> **WHAT YOU HAVE TO DO**
Reproduce the lines below without any change, starting with the line that contains "Blog (27, 341)" and ending after the line that contains "Contact Us (21, 2087)".

> **ENTRIES PROVIDED**
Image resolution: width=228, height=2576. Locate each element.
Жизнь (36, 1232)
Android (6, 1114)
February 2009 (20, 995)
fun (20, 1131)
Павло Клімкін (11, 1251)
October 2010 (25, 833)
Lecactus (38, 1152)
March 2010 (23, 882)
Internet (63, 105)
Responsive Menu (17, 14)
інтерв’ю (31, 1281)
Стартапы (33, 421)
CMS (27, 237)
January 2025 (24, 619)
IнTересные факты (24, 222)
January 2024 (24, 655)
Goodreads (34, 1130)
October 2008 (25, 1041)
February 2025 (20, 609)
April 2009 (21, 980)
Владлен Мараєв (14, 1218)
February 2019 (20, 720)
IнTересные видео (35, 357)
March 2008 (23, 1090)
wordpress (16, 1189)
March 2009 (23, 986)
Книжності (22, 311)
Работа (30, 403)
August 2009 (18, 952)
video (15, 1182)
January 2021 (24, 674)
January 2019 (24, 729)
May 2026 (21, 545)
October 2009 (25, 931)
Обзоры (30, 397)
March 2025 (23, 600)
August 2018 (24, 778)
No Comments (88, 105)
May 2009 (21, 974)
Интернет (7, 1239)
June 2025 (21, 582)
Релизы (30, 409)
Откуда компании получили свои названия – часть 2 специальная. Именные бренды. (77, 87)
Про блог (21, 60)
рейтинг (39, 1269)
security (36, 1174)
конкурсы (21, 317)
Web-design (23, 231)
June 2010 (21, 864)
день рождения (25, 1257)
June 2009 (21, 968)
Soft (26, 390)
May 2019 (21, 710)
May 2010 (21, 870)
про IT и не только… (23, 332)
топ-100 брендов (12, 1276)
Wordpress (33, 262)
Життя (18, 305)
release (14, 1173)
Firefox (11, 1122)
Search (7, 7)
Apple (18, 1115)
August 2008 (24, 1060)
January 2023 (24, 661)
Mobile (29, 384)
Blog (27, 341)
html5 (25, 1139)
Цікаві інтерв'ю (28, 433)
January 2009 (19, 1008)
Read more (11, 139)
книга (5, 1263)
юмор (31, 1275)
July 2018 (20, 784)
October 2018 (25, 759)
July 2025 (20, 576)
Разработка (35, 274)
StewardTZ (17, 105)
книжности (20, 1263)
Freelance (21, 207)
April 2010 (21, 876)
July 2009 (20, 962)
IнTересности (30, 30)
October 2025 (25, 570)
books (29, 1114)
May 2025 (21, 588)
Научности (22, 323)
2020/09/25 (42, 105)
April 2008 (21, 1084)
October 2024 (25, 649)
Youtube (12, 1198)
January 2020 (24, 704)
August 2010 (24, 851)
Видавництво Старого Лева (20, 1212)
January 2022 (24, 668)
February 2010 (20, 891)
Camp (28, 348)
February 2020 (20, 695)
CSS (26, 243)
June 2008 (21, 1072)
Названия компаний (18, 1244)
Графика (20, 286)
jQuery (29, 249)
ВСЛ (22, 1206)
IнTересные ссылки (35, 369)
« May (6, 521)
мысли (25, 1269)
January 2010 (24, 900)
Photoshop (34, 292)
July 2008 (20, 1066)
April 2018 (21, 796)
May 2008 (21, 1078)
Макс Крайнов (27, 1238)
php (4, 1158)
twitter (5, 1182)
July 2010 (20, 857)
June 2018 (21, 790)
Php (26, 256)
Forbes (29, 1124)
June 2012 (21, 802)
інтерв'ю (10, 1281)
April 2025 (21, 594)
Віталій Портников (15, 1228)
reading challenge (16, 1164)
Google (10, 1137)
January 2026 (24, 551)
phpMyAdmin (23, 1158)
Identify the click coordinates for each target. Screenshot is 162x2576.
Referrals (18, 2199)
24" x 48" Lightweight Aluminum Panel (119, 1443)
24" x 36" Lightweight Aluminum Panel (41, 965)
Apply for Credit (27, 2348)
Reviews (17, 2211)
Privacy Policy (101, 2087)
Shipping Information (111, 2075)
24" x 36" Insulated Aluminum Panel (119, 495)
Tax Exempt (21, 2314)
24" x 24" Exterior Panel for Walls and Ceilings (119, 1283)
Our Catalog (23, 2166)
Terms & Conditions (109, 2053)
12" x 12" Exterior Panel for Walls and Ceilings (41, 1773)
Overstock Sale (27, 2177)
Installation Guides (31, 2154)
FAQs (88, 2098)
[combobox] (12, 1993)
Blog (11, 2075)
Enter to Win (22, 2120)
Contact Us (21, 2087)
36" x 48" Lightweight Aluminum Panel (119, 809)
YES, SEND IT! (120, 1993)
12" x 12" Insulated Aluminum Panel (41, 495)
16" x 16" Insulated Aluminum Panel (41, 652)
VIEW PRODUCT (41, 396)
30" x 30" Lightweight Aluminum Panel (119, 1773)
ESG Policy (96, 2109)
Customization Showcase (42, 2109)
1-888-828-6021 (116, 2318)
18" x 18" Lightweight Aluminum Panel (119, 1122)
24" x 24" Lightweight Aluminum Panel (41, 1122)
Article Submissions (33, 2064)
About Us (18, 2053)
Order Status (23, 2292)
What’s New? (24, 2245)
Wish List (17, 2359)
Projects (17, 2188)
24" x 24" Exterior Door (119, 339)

> **REPLY**
Blog (27, 341)
html5 (25, 1139)
Цікаві інтерв'ю (28, 433)
January 2009 (19, 1008)
Read more (11, 139)
книга (5, 1263)
юмор (31, 1275)
July 2018 (20, 784)
October 2018 (25, 759)
July 2025 (20, 576)
Разработка (35, 274)
StewardTZ (17, 105)
книжности (20, 1263)
Freelance (21, 207)
April 2010 (21, 876)
July 2009 (20, 962)
IнTересности (30, 30)
October 2025 (25, 570)
books (29, 1114)
May 2025 (21, 588)
Научности (22, 323)
2020/09/25 (42, 105)
April 2008 (21, 1084)
October 2024 (25, 649)
Youtube (12, 1198)
January 2020 (24, 704)
August 2010 (24, 851)
Видавництво Старого Лева (20, 1212)
January 2022 (24, 668)
February 2010 (20, 891)
Camp (28, 348)
February 2020 (20, 695)
CSS (26, 243)
June 2008 (21, 1072)
Названия компаний (18, 1244)
Графика (20, 286)
jQuery (29, 249)
ВСЛ (22, 1206)
IнTересные ссылки (35, 369)
« May (6, 521)
мысли (25, 1269)
January 2010 (24, 900)
Photoshop (34, 292)
July 2008 (20, 1066)
April 2018 (21, 796)
May 2008 (21, 1078)
Макс Крайнов (27, 1238)
php (4, 1158)
twitter (5, 1182)
July 2010 (20, 857)
June 2018 (21, 790)
Php (26, 256)
Forbes (29, 1124)
June 2012 (21, 802)
інтерв'ю (10, 1281)
April 2025 (21, 594)
Віталій Портников (15, 1228)
reading challenge (16, 1164)
Google (10, 1137)
January 2026 (24, 551)
phpMyAdmin (23, 1158)
Identify the click coordinates for each target. Screenshot is 162x2576.
Referrals (18, 2199)
24" x 48" Lightweight Aluminum Panel (119, 1443)
24" x 36" Lightweight Aluminum Panel (41, 965)
Apply for Credit (27, 2348)
Reviews (17, 2211)
Privacy Policy (101, 2087)
Shipping Information (111, 2075)
24" x 36" Insulated Aluminum Panel (119, 495)
Tax Exempt (21, 2314)
24" x 24" Exterior Panel for Walls and Ceilings (119, 1283)
Our Catalog (23, 2166)
Terms & Conditions (109, 2053)
12" x 12" Exterior Panel for Walls and Ceilings (41, 1773)
Overstock Sale (27, 2177)
Installation Guides (31, 2154)
FAQs (88, 2098)
[combobox] (12, 1993)
Blog (11, 2075)
Enter to Win (22, 2120)
Contact Us (21, 2087)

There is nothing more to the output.